As you know, the recurrence rate of gbm is near universal. We as patients or caregivers need to search aggressively for better treatment options in an attempt to delay or prevent the recurrence. As some of you may recall, I previously asked for opinions about Temodar/Avastin. Now I wish to ask for feedbacks on Temodar/Gleevec, or even Temodar/Avastin/Gleevec. When I asked my wife's NO about adding Gleevec, he said it was an "intriguing idea". He also said Gleevec is "a good PDGF inhibitor, and may be good maintenance therapy". I wish to hear more discussions from people on this list. Both supporting and opposing opinions are equally valuable. It would greatly appreciate it if you could bring this topic to your physicians and share their opinions here. If you like you can print out this post. Many other issues remain: safety profile, drug interaction, insurance coverage, etc.
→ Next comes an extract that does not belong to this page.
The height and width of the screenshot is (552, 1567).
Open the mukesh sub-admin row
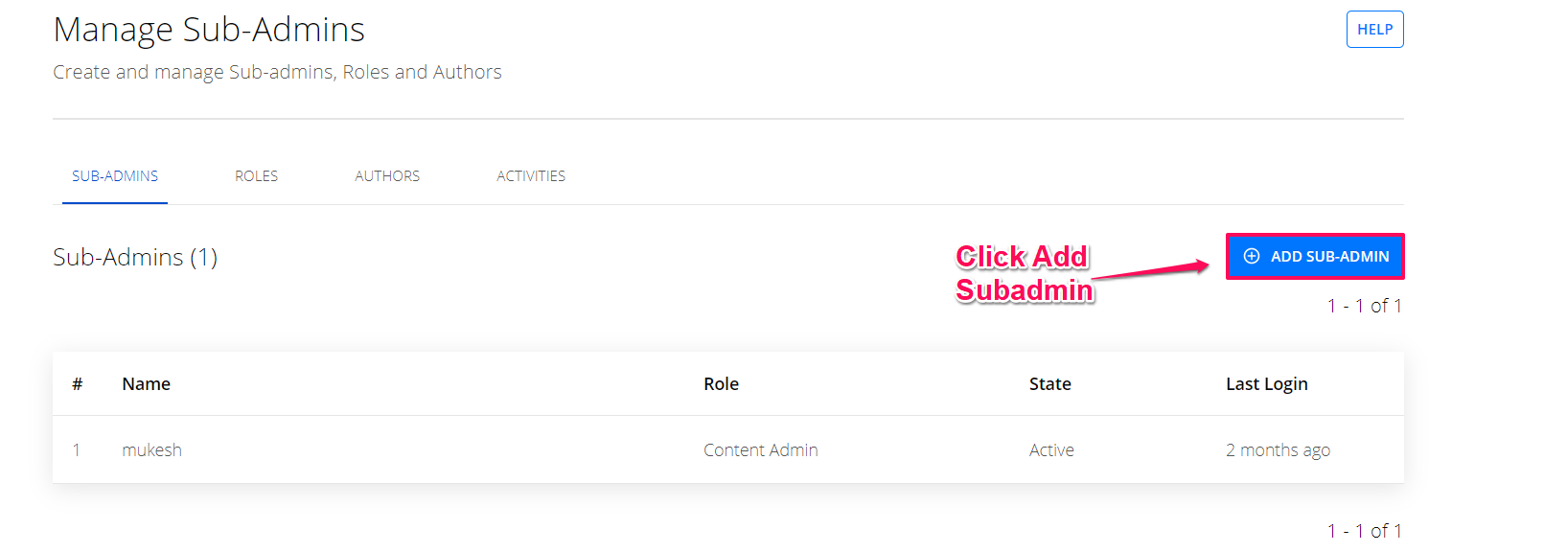728,449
Again, we need to know as much as possible on both positive and negative sides of a potential drug. All comments/suggestions/advices will be highly appreciated.

As Al pointed out a few days ago, a hypothetically ideal treatment would be a combination that simultaneously target tumor growth, angiogenesis and tumor invasion. We are not there yet, but I hope we are working together towards the right direction.
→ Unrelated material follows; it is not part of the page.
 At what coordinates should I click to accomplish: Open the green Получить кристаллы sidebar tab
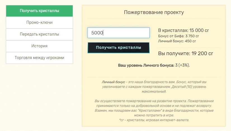pos(39,11)
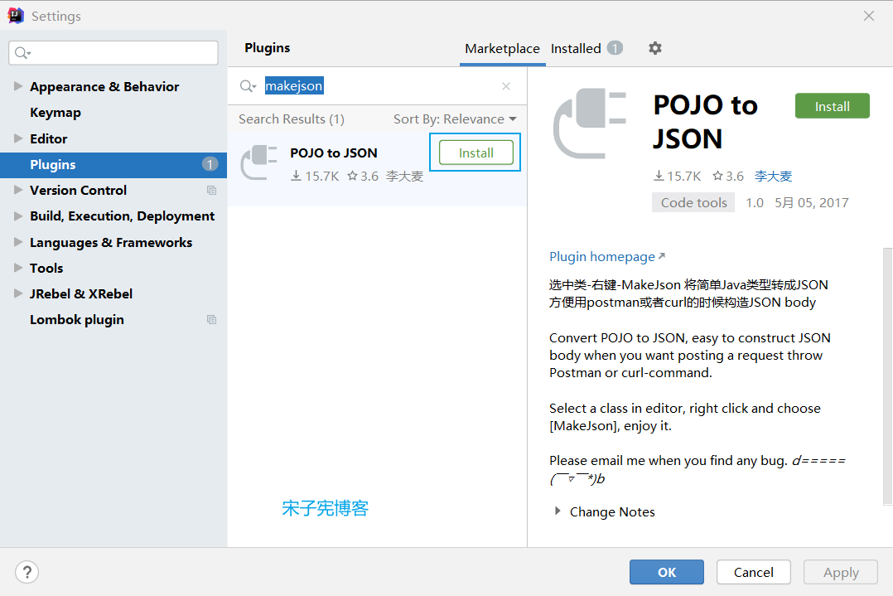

Thanks for your attention and participation.

Hong

Summary of follow up discussions
 
There have been 10 follow ups. A summary of main points:
 
1. The sales representatives from the drug maker (Novartis for Gleevec) may be a good source of knowledge, but they may be restricted from saying anything not on the "protocol".

2. About blood-brain-barrier (BBB):

2.1. In the original post, I laid out two studies indicating showing Gleevec can cross BBB.

2.2. Loice followed up with a few more abstracts showing the permeability of Gleevec through BBB is poor, if any. There are some preclinical data showing that using brain protein pump inhibitor such as P-glycoprotein inhibitor may increase the brain tumor concentration.

2.3. My follow-up thoughts: Besides anti-tumor growth effect, PDGF pathway is also involved in tumor angiogenesis. PDGFRalpha stimulates cell growth; PDGFRbeta is involved in angiogenesis by recruiting pericytes to form new blood vessels (Ref: Song S et al., PDGFRbeta+ perivascular progenitor cells in tumours regulate pericyte differentiation and vascular survival. Nat Cell Biol. 2005 Sep;7(9):870-9.) For anti-angiogenesis purpose, Gleevec does not have to cross BBB to work. Gleevec may sensitive the anti-angiogenesis effect of VEGF/VEGFR inhibitors.

3. A further follow up point: Sunitinib is a VEGF and PDGF receptor protein kinase and angiogenesis inhibitor. It is a second generation receptor tyrosine kinase inhibitor. It has been approved for the treatment of renal cell carcinoma (RCC) and imatinib-resistant gastrointestinal stromal tumor (GIST).  I cannot find any clinical studies on glioma.

4. A similar story for Sorafenib. We need to watch their clinical development in brain tumors.